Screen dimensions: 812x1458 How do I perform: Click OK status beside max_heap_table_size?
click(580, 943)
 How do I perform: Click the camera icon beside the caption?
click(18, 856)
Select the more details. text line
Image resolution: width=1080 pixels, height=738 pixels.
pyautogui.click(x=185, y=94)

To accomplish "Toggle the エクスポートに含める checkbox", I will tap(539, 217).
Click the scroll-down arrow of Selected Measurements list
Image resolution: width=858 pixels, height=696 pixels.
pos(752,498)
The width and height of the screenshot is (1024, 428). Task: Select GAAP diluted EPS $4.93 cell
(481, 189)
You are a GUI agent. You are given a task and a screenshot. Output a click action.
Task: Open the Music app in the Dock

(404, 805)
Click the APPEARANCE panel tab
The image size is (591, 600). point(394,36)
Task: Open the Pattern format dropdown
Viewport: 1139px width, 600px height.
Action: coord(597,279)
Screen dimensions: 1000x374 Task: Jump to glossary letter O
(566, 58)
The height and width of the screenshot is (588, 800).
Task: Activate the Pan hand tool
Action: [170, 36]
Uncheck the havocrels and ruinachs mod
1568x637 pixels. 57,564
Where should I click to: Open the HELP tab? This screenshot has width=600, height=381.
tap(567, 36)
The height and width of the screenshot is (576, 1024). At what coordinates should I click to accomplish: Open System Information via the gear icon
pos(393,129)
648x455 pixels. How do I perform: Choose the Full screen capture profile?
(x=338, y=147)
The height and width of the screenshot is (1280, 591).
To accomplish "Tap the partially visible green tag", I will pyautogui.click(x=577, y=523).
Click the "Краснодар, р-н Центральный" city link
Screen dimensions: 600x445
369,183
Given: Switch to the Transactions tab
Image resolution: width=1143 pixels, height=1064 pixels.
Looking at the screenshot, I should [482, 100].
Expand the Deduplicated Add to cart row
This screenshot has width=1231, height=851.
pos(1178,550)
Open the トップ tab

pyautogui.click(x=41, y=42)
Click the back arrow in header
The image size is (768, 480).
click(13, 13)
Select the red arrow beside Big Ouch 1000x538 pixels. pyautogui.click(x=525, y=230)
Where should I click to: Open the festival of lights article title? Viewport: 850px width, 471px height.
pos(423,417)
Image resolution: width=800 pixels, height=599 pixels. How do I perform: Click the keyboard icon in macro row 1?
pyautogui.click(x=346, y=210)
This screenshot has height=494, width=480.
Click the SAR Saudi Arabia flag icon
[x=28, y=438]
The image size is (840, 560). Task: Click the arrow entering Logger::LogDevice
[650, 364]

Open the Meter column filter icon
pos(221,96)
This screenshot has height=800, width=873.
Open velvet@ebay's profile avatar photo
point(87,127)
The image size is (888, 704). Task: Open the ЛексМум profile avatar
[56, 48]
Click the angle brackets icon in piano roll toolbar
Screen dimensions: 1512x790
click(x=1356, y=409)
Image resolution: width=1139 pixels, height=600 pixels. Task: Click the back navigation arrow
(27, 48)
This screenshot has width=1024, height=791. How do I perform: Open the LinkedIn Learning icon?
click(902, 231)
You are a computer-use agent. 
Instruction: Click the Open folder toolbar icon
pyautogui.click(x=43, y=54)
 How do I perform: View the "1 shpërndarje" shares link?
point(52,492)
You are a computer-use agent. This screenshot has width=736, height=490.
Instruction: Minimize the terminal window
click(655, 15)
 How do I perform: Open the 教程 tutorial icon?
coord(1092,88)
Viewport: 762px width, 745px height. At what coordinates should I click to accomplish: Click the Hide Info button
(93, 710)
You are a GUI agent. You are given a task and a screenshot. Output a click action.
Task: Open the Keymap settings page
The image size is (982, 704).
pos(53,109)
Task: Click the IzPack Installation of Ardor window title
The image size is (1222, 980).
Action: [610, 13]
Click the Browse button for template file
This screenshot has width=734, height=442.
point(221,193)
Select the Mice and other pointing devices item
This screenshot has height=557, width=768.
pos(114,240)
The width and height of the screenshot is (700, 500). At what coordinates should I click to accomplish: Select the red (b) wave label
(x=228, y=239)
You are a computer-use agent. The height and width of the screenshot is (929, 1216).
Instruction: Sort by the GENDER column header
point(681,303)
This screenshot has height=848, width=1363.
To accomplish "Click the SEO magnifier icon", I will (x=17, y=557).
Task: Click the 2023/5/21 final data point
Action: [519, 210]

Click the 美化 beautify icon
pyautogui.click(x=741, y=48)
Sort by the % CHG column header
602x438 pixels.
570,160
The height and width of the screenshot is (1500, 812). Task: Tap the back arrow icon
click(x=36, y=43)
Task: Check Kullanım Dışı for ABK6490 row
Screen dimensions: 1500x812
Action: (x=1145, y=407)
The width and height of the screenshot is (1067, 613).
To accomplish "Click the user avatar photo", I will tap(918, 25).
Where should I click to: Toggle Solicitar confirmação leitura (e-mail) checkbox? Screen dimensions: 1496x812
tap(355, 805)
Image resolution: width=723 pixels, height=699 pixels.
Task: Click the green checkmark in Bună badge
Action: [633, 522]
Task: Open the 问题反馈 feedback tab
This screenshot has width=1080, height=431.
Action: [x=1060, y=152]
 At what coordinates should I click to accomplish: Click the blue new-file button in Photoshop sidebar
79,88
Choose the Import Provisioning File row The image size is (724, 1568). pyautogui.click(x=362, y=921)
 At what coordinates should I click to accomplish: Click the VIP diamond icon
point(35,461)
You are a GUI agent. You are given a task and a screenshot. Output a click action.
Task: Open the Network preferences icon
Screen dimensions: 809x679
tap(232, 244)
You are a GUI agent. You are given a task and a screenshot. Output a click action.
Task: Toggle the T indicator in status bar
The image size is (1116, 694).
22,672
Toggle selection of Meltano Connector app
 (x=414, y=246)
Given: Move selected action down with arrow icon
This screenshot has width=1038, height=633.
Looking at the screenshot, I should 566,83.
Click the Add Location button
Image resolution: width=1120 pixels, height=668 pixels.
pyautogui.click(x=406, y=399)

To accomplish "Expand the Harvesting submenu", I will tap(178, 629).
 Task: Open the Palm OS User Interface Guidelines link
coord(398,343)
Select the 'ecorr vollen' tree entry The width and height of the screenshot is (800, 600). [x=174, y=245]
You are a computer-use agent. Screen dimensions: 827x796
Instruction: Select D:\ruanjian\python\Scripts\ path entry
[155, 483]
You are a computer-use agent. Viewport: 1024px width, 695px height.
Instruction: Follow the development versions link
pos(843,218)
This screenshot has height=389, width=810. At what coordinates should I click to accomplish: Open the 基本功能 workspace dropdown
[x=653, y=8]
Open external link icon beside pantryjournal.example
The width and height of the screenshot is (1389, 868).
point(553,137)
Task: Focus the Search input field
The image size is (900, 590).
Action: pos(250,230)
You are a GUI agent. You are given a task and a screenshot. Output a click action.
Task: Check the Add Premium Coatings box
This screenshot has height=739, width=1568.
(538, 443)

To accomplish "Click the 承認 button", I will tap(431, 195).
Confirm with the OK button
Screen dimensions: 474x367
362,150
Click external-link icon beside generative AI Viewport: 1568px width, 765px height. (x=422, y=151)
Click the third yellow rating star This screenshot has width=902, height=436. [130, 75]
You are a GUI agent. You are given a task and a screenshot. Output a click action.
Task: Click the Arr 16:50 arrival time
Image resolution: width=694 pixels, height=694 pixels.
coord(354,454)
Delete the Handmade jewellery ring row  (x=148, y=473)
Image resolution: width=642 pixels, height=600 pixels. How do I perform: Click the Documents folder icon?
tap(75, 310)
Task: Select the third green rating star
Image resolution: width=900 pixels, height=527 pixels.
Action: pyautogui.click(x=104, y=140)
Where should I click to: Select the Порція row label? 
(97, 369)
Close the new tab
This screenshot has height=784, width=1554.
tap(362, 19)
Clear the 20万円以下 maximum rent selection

= = = =

● Exercise: Among the lines of the material above, find those with the word "computer". Copy each one.

● Task solution:
You are a computer-use agent. 
You are a computer-use agent. This screenshot has width=736, height=490.
You are a computer-use agent. The height and width of the screenshot is (929, 1216).
You are a computer-use agent. Screen dimensions: 827x796
You are a computer-use agent. Viewport: 1024px width, 695px height.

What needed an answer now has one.